====== Data for processing

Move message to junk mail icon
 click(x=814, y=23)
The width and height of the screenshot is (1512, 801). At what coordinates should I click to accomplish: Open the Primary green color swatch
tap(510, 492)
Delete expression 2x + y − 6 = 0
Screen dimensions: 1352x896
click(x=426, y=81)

============

* **Exercise details**
Write out the records. Leave nothing out and change nothing.

* **Response area**
Move message to junk mail icon
 click(x=814, y=23)
The width and height of the screenshot is (1512, 801). At what coordinates should I click to accomplish: Open the Primary green color swatch
tap(510, 492)
Delete expression 2x + y − 6 = 0
Screen dimensions: 1352x896
click(x=426, y=81)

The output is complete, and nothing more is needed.